As I’m teaching today, I was reminded of a way I used to describe system constraints back when I taught a lot of kanban classes and helped design kanban systems. This quick post captures them for reference and to seed a discussion. Join the conversation on LinkedIn!
What do I mean by constraint? Why do I care?
We need to always remember that the organization is perfectly tuned to deliver the behavior we see, and people’s behaviors are the perfect result of the organization’s design. As individuals, we should embrace our responsibility for being the best we can be within the design of the organization. But as leaders, our responsibility is to design the organization so that individuals can be the best versions of themselves.” – L. David Marquet, Leadership is Language, location 616.
When I look at a system, I’m often looking with an eye of “what can be changed?” and “what can’t be changed, and why?” This is one of my biggest tools for helping me see possibilities and opportunities for how a system or organization can flex and evolve to better deliver what its customers value and desire. In asking the second question, I find answers that generally fall into three categories, and I found it useful to label those categories to simplify discussions and make it easier to teach others how to see the system differently. In practice, a constraint usually represents a decision or policy, along with the results of having had that decision or policy in effect.
As an example, a constraint might be “We have 30 people”, which represents the result of a budget decision and a set of hiring decisions. Others might be “We can’t deploy to production until security signs off” or “We won’t start new large-scale work without a fully engaged business owner.”
Usually, I’m not trying to create an exhaustive list of constraints. Instead, I’m usually looking at a behavioral symptom and a set of potential root causes, and then looking for the constraints that have led to those behaviors. I then use lean/agile principles and mindsets to explore how changing those constraints will lead to the organization behaving differently.
Three types of constraints
There are three categories I lump constraints into, regardless of what gives rise to them. I selected this lens because I’m really sorting them into the categories of “this group can change it”, “the company can change it, but not inside this group”, or “there’s no meaningful path to changing it with reasonable cost.” Simplifying it down to this set of three avoids a lot of swirl with groups that would otherwise try to be overly precise in their categories.
Inherent – These constraints are essentially a part of physical reality driven by the existing context.

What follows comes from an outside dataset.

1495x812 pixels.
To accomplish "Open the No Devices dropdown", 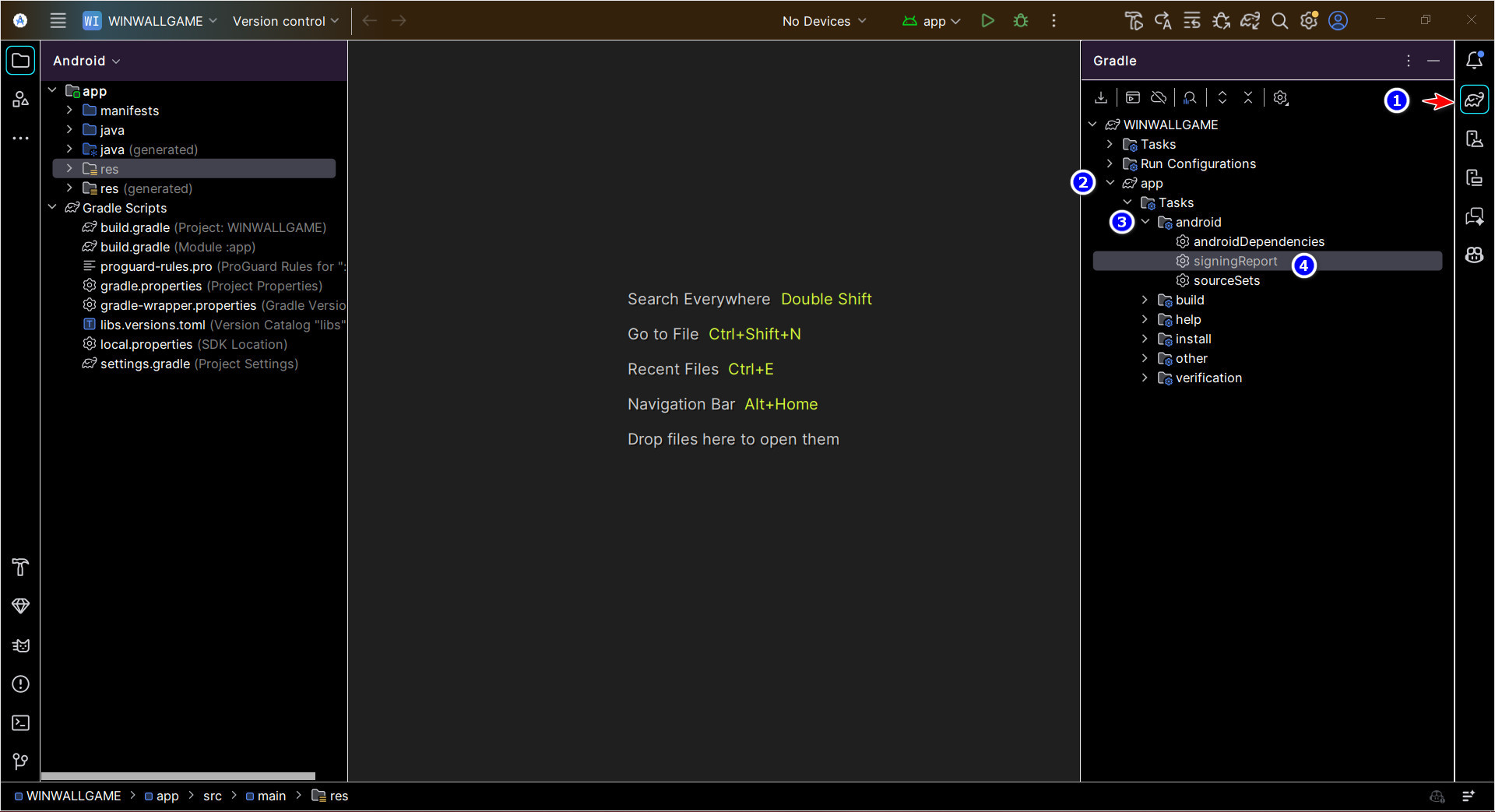I will pos(823,21).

With investment, they can be mitigated or the boundaries can be shifted, but generally they exist by virtue of the context… speed of light, servers cost money, cost of debt financing, the market responds to company news, etc.
Imposed – These constraints are ones that have been selected elsewhere in the organization, either as a broad cross-cutting policy or as an executive decision. Examples include corporate compliance requirements, HR policies, strategic budget allocation, and architectural roadmap plans. The key point of this category is that the constraint can be changed, but not from inside the the current scope of conversation. I often find that when “they” starts showing up in a conversation, we’re looking at an imposed constraint, and we should bring the “they” into the room if we want to change it.
Elected – These are constraints that originate from inside the group having the discussion. They chose the constraint or made a decision that gave rise to the constraint. They can choose to remove it, or invest to reverse the impact of the previous decision. The key distinction is that the group is in control. Ideally, these are things that a group chooses in order to create focus and drive speed. Sometimes, however, the experiment fails, or the constraint stops serving the original intent, and that’s when they become zombie constraints. At this point, they need to be removed, and the team can do so.
What do I do with these?
In general, these become really important during retrospectives and I&A activities at various levels. My general guidance in these cases is to seek to understand the constraints that are influencing the situation, sort them into these categories and then process as follows:
- Note the inherent constraints, and then set them aside. You can’t meaningfully do anything about them, so continuing to spend calories and emotion on them doesn’t really help.
- Act on the elected constraints, making the changes you can immediately and starting the work required to mitigate the impact of previous decisions. It’s remiss and marginally disrespectful to ask other groups to change before demonstrating your own investment to start improving the situation. Also, I find that fixing the local constraints first often changes the system in a way that leads to easier, more elegant solutions to the imposed constraints.
- Engage around the imposed constraints with larger group required to change them. Don’t assume they can change in the way the group wants, and don’t assume the group has an accurate understanding of the intent of the constraint. Engage with curiosity and seek empathy, and then jointly determine using the new, expanded “us” to improve the system by evolving the constraint. Most importantly, don’t tell the other group what they should do. “tell” and “should” will damage the relationship and hinder the ability to get to a meaningful improvement.
- Fix what you can: the elected constraints.
- Fix imposed constraints by working collaboratively in the bigger box.
- Choose good elected constraints by asking/inspecting the smaller boxes.
- Don’t fight the inherent constraints.